On assigning pragmatic functions in English

J. Lachlan Mackenzie and Evelien Keizer


This paper presents a discussion of the treatment of the pragmatic functions Topic and Focus in Functional Grammar (Dik: 1989, ch. 13). Two questions will be addressed: (a) the theoretical question of how the interface between the static grammar (dealing with a discourse as the product of text-creating activity) and the dynamic theory of verbal interaction (dealing with discourse as the ongoing text-creating process itself) is handled with regard to pragmatic functions; and (b) the practical question whether the reader of Dik (1989) finds a set of proposals that can be operationalized in the analysis of linguistic material. With regard to the former question we conclude that in the present FG treatment of Topic and Focus, the static and the dynamic approaches do not connect and that, as a result, the speaker’s selection of constituents for Topic or Focus function is left unaccounted for.
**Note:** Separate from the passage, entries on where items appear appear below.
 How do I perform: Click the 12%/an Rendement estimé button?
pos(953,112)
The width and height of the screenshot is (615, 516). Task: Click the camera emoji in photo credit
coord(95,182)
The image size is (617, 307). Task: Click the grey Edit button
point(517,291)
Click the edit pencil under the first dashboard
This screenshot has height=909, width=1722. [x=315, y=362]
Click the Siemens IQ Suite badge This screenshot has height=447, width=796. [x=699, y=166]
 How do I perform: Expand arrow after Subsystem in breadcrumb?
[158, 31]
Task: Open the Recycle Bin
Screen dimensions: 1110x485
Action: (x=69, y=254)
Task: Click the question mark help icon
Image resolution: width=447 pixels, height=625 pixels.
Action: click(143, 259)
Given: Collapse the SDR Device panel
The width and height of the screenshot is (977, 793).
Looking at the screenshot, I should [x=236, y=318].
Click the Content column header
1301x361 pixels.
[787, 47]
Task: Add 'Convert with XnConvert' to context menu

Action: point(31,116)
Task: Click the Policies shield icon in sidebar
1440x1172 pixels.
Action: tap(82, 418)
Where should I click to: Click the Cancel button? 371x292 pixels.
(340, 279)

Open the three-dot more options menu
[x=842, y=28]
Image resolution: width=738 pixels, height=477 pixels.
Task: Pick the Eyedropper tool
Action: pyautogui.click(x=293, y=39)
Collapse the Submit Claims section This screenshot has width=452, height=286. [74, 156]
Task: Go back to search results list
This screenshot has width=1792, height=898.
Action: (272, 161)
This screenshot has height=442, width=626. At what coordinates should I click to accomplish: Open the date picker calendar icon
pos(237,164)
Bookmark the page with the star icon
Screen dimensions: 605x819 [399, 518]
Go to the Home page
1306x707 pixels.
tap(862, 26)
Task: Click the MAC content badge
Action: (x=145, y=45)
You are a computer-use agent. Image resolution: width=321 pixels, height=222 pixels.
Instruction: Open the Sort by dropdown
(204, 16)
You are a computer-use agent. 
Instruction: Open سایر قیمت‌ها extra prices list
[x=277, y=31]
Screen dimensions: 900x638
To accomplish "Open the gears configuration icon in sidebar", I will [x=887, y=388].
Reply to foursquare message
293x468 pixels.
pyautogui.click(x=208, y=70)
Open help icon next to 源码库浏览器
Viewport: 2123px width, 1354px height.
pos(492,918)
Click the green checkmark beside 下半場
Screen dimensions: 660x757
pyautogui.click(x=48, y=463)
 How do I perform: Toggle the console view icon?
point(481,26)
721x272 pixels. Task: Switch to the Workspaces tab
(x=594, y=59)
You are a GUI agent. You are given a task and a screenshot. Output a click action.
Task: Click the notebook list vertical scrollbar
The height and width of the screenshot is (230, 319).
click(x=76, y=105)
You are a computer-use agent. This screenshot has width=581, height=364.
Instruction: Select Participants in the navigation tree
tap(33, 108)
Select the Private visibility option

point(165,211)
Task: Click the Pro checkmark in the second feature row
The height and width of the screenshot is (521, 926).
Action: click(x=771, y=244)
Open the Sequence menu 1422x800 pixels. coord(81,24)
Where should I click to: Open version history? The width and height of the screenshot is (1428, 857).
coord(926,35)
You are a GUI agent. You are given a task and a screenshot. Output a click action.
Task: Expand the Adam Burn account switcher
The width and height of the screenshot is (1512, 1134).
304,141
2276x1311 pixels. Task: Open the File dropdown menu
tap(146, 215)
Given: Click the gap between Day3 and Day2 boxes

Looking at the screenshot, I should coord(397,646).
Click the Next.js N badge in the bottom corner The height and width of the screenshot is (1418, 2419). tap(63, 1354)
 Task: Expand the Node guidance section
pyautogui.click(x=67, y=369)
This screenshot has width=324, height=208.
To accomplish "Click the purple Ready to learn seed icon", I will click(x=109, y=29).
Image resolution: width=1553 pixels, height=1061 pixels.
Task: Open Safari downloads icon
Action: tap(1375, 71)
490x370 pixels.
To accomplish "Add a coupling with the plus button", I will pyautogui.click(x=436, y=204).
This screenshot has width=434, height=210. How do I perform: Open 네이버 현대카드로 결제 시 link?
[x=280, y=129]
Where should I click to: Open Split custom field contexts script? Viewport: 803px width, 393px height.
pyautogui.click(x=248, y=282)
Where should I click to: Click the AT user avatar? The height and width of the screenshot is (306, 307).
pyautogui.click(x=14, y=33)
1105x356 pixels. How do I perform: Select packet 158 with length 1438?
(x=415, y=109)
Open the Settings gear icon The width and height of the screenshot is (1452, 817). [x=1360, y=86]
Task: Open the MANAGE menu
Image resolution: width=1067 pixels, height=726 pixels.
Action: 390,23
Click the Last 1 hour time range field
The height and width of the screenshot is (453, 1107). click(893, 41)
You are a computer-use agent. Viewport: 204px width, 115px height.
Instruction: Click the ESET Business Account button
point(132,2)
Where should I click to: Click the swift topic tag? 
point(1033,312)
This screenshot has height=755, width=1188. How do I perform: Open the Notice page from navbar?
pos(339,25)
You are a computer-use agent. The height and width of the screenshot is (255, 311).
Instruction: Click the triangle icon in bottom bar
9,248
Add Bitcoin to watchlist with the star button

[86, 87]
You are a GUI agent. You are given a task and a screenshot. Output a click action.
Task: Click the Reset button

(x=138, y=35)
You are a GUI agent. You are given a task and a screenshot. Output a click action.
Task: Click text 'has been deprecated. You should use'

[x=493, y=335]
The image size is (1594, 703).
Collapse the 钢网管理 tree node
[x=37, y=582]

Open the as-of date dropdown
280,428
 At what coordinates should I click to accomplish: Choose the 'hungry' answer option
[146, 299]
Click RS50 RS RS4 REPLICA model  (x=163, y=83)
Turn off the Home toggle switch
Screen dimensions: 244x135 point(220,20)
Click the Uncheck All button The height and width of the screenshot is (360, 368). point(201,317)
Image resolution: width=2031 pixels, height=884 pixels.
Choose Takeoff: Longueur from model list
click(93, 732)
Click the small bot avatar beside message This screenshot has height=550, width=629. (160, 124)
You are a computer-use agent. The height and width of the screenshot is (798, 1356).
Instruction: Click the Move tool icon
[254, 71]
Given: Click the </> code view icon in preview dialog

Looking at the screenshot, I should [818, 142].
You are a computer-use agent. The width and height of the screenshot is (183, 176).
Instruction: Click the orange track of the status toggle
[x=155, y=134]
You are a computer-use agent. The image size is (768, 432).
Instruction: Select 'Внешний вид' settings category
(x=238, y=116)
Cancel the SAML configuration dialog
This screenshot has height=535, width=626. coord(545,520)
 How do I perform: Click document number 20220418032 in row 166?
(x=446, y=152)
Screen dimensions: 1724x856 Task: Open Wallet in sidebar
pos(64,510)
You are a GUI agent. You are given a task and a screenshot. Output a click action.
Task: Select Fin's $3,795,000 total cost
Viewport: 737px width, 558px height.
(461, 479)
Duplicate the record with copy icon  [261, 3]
As for the second question, we show that Dik’s proposal can be put into practice, but that the resultant analysis suffers from a number of inconsistencies and unclarities. Finally, we argue that most of these inconsistencies and unclarities can be solved if (1) we accept a different classification of Focus, and (2) assume that Topic assignment is irrelevant in English, as there is no consistent way in which Topic constituents are given special treatment, and Pl-placement can be accounted for without having to resort to Topic function.